API: categories.dtype with pd.read_csv(..., dtype='category') #56044
Open
Description
import pandas as pd
from io import StringIO
data = """a,b,c
1,a,3.4
1,a,3.4
2,b,4.5"""
res1 = pd.read_csv(StringIO(data), dtype="category")
res2 = pd.read_csv(StringIO(data), dtype="category", engine="pyarrow")
>>> res1['a'].dtype
CategoricalDtype(categories=['1', '2'], ordered=False, categories_dtype=object)
>>> res2['a'].dtype
CategoricalDtype(categories=[1, 2], ordered=False, categories_dtype=int64)
This example is based on tests.io.parser.dtypes.test_categorical.test_categorical_dtype.

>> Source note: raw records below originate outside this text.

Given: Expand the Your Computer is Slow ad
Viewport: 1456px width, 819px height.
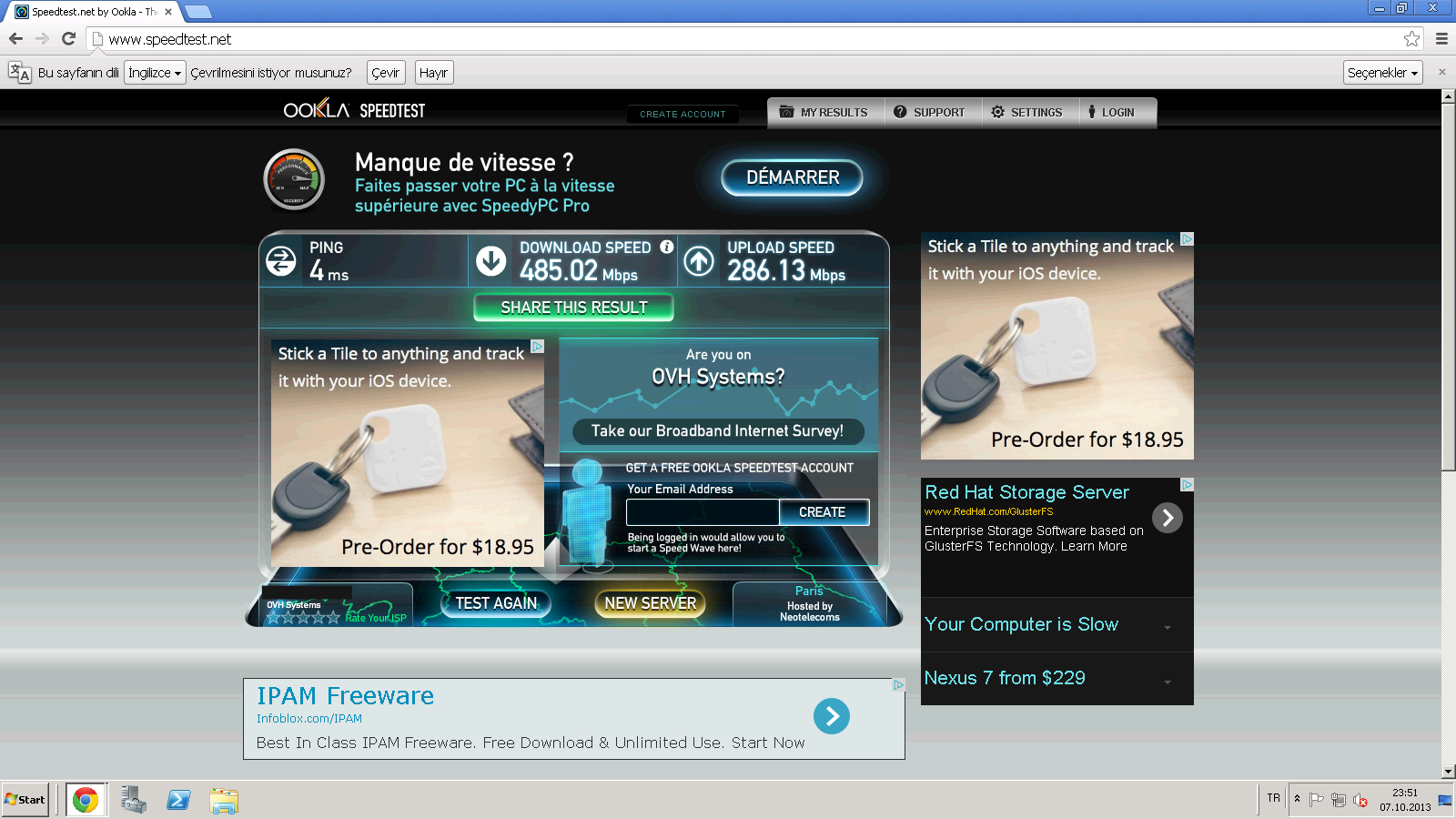Looking at the screenshot, I should coord(1168,626).
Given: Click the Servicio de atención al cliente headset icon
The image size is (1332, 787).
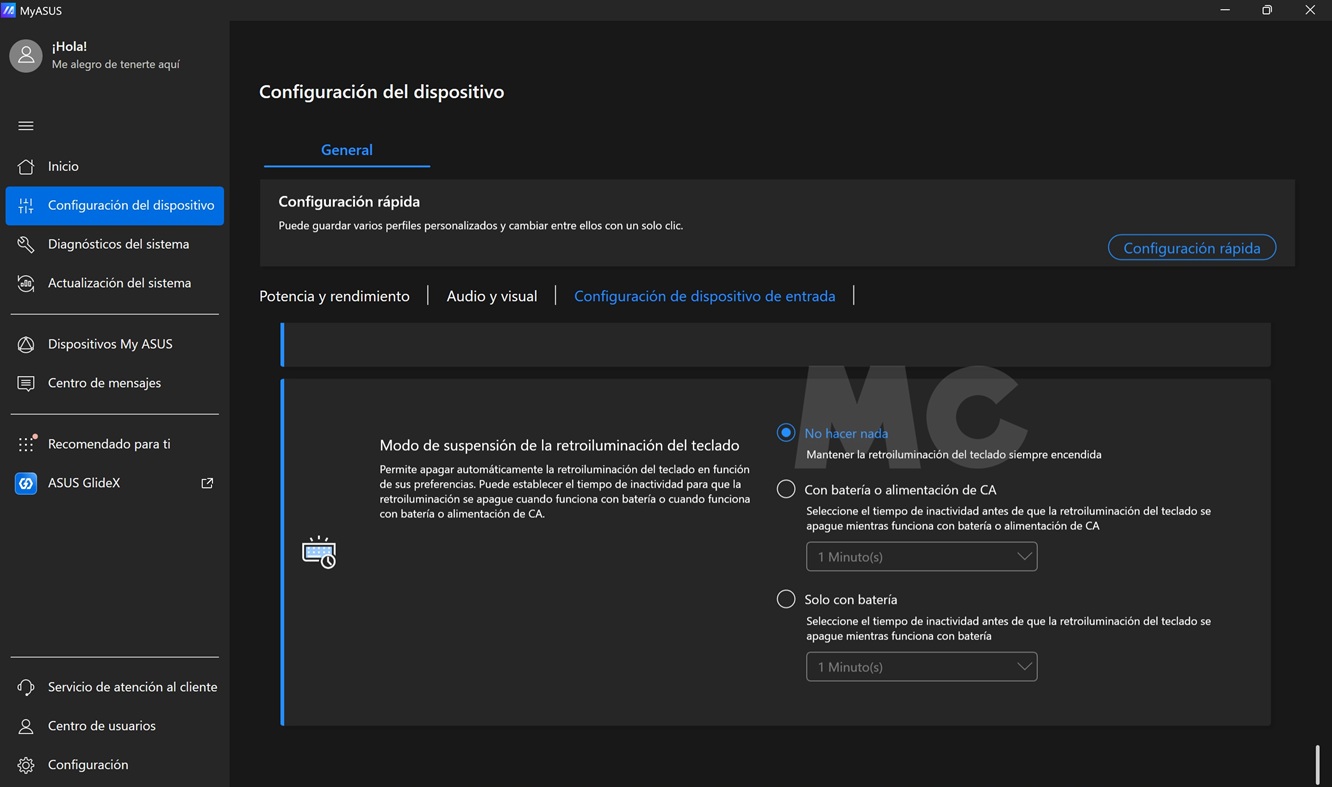Looking at the screenshot, I should (x=26, y=688).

We should decide on which of these two behaviors we want and try to get it consistently.
The pyarrow version does all its parsing, then calls .astype("category") in _finalize_pandas_output
. The others look like they go through Categorical._from_inferred_categories. The python parser explicitly casts back to strings inside _cast_types, with a comment that it does this only for consistency with the c-parser.
I think the integer categories are a more reasonable behavior. Mainly I dislike that the pyarrow engine silently has different behavior (see xfailed tests in tests.io.parser.dtypes.test_categorical
)